(Task statement)
Take every line from the entries below that includes the word "agent" and copy it.

[Dataset entries]
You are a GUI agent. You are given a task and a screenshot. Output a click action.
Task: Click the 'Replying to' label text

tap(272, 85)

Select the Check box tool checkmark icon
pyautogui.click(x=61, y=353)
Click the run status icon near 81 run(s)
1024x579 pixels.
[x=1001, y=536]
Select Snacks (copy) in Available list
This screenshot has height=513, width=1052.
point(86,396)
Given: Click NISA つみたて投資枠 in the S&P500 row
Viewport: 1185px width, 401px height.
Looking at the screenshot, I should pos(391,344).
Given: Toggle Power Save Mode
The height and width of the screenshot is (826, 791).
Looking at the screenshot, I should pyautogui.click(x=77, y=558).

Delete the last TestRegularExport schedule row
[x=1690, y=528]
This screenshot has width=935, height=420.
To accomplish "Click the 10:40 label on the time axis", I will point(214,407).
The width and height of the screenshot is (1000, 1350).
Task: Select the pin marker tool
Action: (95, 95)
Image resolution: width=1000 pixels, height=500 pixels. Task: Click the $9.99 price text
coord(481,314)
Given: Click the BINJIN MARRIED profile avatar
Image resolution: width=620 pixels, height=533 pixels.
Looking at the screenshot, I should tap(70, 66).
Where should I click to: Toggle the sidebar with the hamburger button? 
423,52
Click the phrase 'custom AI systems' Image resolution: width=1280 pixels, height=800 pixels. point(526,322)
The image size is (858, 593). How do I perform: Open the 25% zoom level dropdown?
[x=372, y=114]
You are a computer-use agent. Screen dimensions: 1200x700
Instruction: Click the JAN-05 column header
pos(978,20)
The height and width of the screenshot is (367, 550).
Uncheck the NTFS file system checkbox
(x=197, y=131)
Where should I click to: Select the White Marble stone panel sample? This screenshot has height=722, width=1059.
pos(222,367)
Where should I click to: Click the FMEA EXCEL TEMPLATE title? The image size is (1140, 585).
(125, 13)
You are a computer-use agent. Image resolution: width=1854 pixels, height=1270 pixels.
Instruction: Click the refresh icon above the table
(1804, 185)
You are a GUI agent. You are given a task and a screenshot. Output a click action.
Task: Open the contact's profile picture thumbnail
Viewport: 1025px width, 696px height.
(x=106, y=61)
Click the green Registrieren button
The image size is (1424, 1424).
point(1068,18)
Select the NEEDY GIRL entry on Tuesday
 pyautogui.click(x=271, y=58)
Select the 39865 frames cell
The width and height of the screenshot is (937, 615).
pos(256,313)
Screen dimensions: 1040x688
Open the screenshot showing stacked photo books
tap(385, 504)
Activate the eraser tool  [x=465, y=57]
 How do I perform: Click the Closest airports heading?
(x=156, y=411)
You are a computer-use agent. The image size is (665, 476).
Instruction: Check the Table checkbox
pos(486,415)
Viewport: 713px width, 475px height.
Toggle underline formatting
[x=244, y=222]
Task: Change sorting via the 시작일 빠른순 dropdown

(Response to the exercise)
You are a GUI agent. You are given a task and a screenshot. Output a click action.
You are a computer-use agent. Screen dimensions: 1200x700
You are a computer-use agent. Image resolution: width=1854 pixels, height=1270 pixels.
You are a GUI agent. You are given a task and a screenshot. Output a click action.
You are a computer-use agent. The image size is (665, 476).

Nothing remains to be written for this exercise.